Of the 35,000 horizontally drilled and fracked unconventional wells in the United States, only one case of “felt” seismicity is “suspected, but not confirmed,” said Murray Hitzman, professor of economic geology at the Colorado School of Mines. He testified at a hearing of the Senate Energy and Natural Resources Committee about a report he chaired by the National Research Council, which was released earlier this month (see NGI, June 18). The report, which examined the impact of different energy technologies on earthquake activity, was requested by Committee Chairman Jeff Bingaman (D-NM).

Outside of the United States only one case of “felt” earthquake activity has been attributed to fracking operations, Hitzman noted. “The very low number of ‘felt’ events relative to the large number of hydraulically fractured wells for shale gas is likely due to the short duration of injection of fluids and the limited fluids used,” he said.

Tens of thousands of wells to dispose of wastewater from fracking operations currently are active in the United States. “Although only a few induced seismic events have been linked to these disposal wells, the occurrence of these events has generated considerable public concern,” Hitzman said. “The majority of hazardous and nonhazardous wastewater disposal wells do not pose a hazard for induced seismicity. However the long-term effects of any significant increase in the number of wastewater disposal wells in a particular area on induced seismicity are unknown.”

Responding to a question from Bingaman, Hitzman said he believed that other energy technologies — such as carbon capture and storage — were a bigger threat to causing manmade earthquakes than fracking.
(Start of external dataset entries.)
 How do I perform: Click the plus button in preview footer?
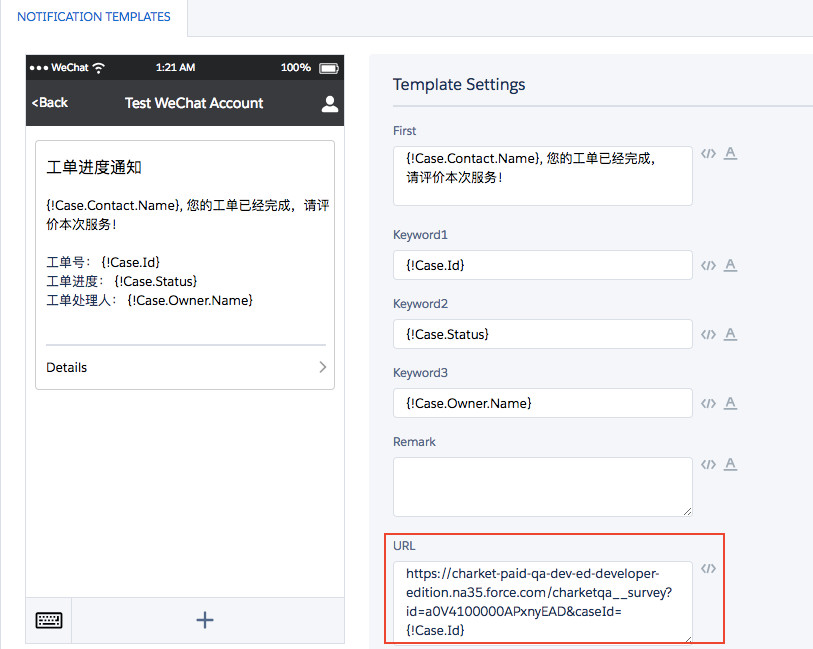point(205,620)
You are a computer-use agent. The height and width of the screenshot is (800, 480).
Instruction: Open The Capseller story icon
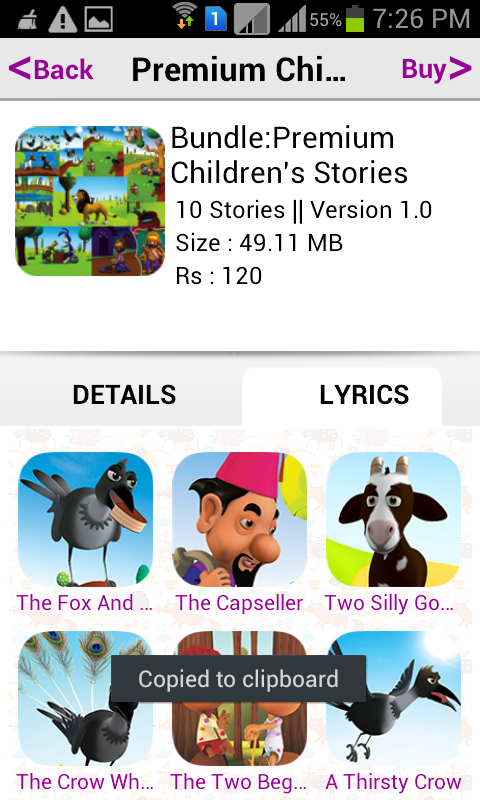tap(239, 519)
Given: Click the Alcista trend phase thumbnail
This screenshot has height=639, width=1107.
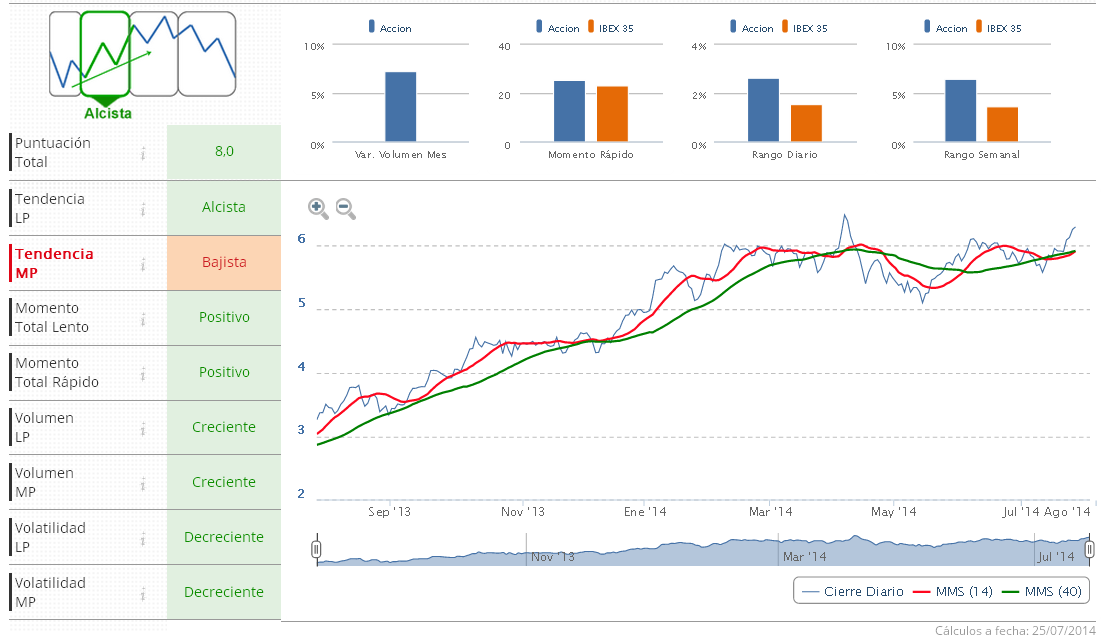Looking at the screenshot, I should [105, 55].
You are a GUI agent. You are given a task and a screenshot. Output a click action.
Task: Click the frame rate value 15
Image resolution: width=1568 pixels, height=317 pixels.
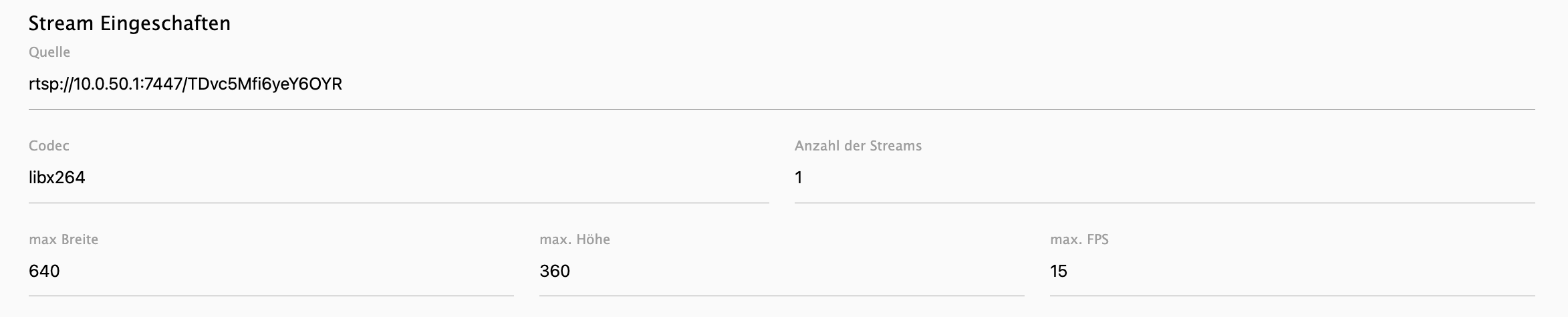coord(1059,272)
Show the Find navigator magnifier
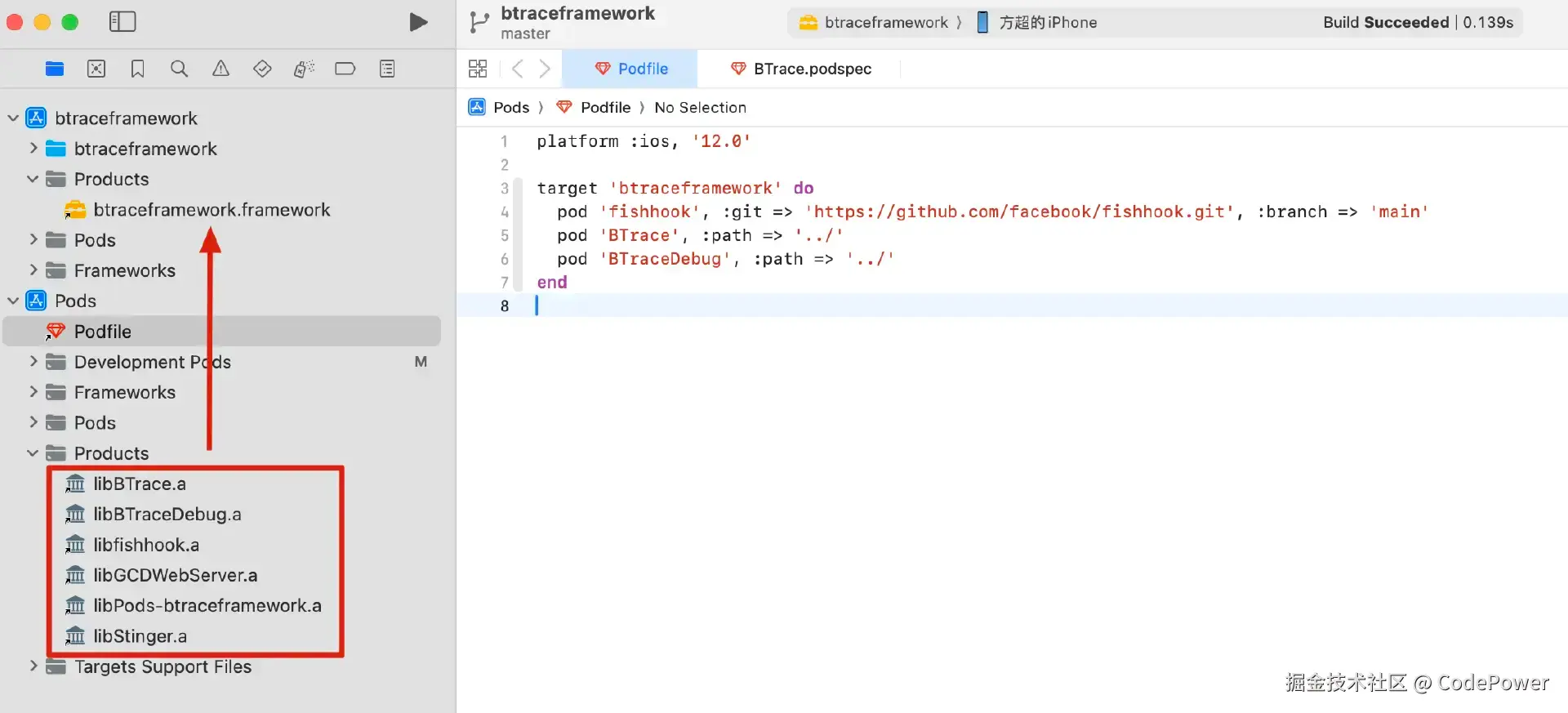 point(179,69)

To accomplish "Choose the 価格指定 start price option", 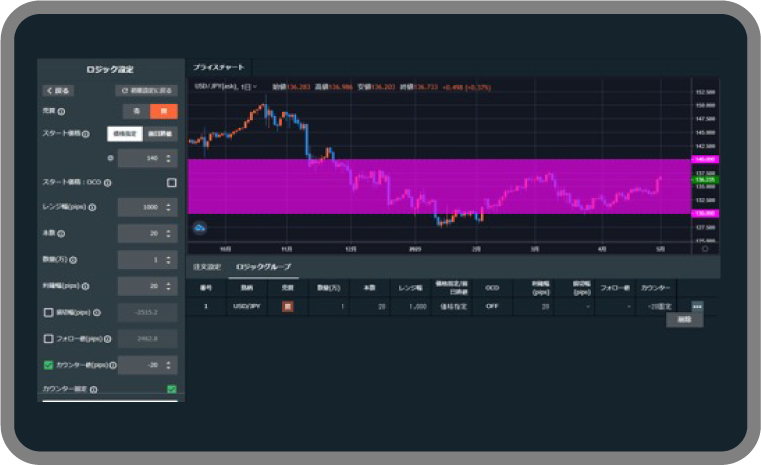I will click(125, 133).
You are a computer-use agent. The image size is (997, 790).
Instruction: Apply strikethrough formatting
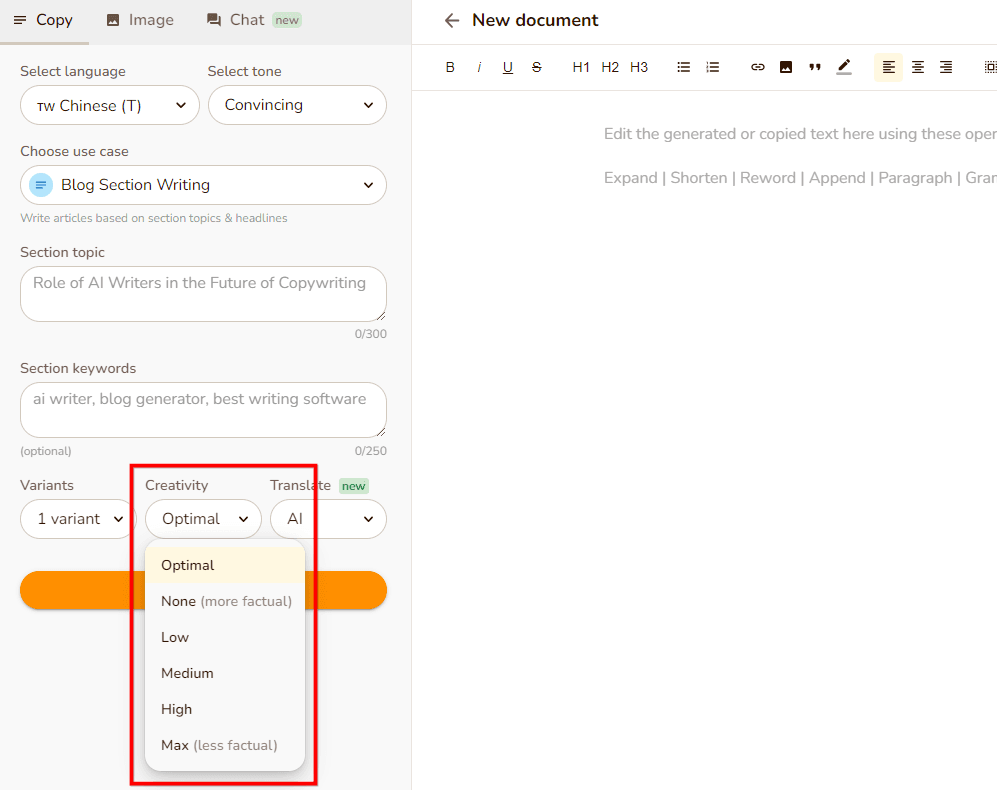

Of the number of earthquakes reported in the central and eastern United States since 2011, only one — a quake that occurred last August in central Virginia — was “unequivocally a natural Teutonic earthquake,” said William Leith, senior science adviser for Earthquake & Geologic Hazards at the USGS. “In all the other cases, there arises the possibility that the earthquakes were induced by wastewater disposal,” he noted.

“The disposal of fluids by deep injection is occurring more frequently in recent years. The occurrence of induced seismicity associated with fluid disposal for natural gas production in particular has increased significantly since the expanded use of hydraulic fracturing. Although there appears to be very little hazard associated with hydraulic fracturing itself, the disposal of the waters that are produced with the gas does appear to be linked to increased earthquake activity,” Leith said.

These manmade earthquakes, and the issue of whether they could lead to much bigger earthquakes in the future, are being collaboratively studied by the USGS, Department of Energy and the Environmental Protection Agency as part of President Obama’s interagency working group on fracking.

Mark Zoback, geophysics professor at Stanford University, believes the quake events can be properly managed. “I think that it is clear that with proper planning, monitoring and response, the occurrence of small to moderate earthquakes associated with waste injection can be reduced and the risks associated with these events effectively managed.”

He recommended that several steps be taken to avoid induced seismicity, which include avoiding injecting fluids into faults, selecting formations that minimize pore pressure changes, installing seismic monitoring arrays when there is a potential for triggered seismicity and establishing in advance protocols to define how operations would be modified in the event of seismicity.